● **TASK STATEMENT**:
Recast all the rows below as a Markdown table with two columns, n and Line. Put each non-blank line in its own table row with its number in n, and leave out blank lines.

═════ STORED DATA

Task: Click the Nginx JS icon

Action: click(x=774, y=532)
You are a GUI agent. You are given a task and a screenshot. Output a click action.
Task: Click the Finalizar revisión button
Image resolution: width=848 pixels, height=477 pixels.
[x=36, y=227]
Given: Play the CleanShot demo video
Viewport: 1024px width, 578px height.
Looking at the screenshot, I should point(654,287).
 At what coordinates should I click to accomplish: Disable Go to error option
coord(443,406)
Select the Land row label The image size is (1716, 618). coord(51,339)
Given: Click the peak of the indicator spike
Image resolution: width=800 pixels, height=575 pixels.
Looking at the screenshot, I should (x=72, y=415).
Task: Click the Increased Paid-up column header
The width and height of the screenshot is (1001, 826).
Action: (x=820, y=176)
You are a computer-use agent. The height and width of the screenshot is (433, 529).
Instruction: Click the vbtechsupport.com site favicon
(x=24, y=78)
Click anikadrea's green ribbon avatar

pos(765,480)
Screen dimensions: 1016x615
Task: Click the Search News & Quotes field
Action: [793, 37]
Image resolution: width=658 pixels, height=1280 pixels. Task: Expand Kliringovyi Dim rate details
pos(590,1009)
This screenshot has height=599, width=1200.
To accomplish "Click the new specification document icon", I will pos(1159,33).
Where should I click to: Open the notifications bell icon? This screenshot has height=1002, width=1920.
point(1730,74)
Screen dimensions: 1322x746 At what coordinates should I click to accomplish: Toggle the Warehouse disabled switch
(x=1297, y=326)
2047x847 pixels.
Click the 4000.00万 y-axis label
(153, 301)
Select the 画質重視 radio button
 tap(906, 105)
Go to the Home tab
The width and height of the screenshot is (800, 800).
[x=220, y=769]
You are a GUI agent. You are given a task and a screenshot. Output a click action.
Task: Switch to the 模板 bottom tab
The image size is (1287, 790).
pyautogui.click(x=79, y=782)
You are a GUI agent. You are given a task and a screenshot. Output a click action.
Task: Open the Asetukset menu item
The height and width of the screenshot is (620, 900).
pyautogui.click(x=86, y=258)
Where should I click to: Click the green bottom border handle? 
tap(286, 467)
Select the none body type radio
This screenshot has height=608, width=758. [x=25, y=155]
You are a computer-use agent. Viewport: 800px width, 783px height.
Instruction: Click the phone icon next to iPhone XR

══════════

● **SOLVED EXERCISE**:
| n | Line |
|---|---|
| 1 | Task: Click the Nginx JS icon |
| 2 | Action: click(x=774, y=532) |
| 3 | You are a GUI agent. You are given a task and a screenshot. Output a click action. |
| 4 | Task: Click the Finalizar revisión button |
| 5 | Image resolution: width=848 pixels, height=477 pixels. |
| 6 | [x=36, y=227] |
| 7 | Given: Play the CleanShot demo video |
| 8 | Viewport: 1024px width, 578px height. |
| 9 | Looking at the screenshot, I should point(654,287). |
| 10 |  At what coordinates should I click to accomplish: Disable Go to error option |
| 11 | coord(443,406) |
| 12 | Select the Land row label The image size is (1716, 618). coord(51,339) |
| 13 | Given: Click the peak of the indicator spike |
| 14 | Image resolution: width=800 pixels, height=575 pixels. |
| 15 | Looking at the screenshot, I should (x=72, y=415). |
| 16 | Task: Click the Increased Paid-up column header |
| 17 | The width and height of the screenshot is (1001, 826). |
| 18 | Action: (x=820, y=176) |
| 19 | You are a computer-use agent. The height and width of the screenshot is (433, 529). |
| 20 | Instruction: Click the vbtechsupport.com site favicon |
| 21 | (x=24, y=78) |
| 22 | Click anikadrea's green ribbon avatar |
| 23 | pos(765,480) |
| 24 | Screen dimensions: 1016x615 |
| 25 | Task: Click the Search News & Quotes field |
| 26 | Action: [793, 37] |
| 27 | Image resolution: width=658 pixels, height=1280 pixels. Task: Expand Kliringovyi Dim rate details |
| 28 | pos(590,1009) |
| 29 | This screenshot has height=599, width=1200. |
| 30 | To accomplish "Click the new specification document icon", I will pos(1159,33). |
| 31 | Where should I click to: Open the notifications bell icon? This screenshot has height=1002, width=1920. |
| 32 | point(1730,74) |
| 33 | Screen dimensions: 1322x746 At what coordinates should I click to accomplish: Toggle the Warehouse disabled switch |
| 34 | (x=1297, y=326) |
| 35 | 2047x847 pixels. |
| 36 | Click the 4000.00万 y-axis label |
| 37 | (153, 301) |
| 38 | Select the 画質重視 radio button |
| 39 |  tap(906, 105) |
| 40 | Go to the Home tab |
| 41 | The width and height of the screenshot is (800, 800). |
| 42 | [x=220, y=769] |
| 43 | You are a GUI agent. You are given a task and a screenshot. Output a click action. |
| 44 | Task: Switch to the 模板 bottom tab |
| 45 | The image size is (1287, 790). |
| 46 | pyautogui.click(x=79, y=782) |
| 47 | You are a GUI agent. You are given a task and a screenshot. Output a click action. |
| 48 | Task: Open the Asetukset menu item |
| 49 | The height and width of the screenshot is (620, 900). |
| 50 | pyautogui.click(x=86, y=258) |
| 51 | Where should I click to: Click the green bottom border handle?  |
| 52 | tap(286, 467) |
| 53 | Select the none body type radio |
| 54 | This screenshot has height=608, width=758. [x=25, y=155] |
| 55 | You are a computer-use agent. Viewport: 800px width, 783px height. |
| 56 | Instruction: Click the phone icon next to iPhone XR |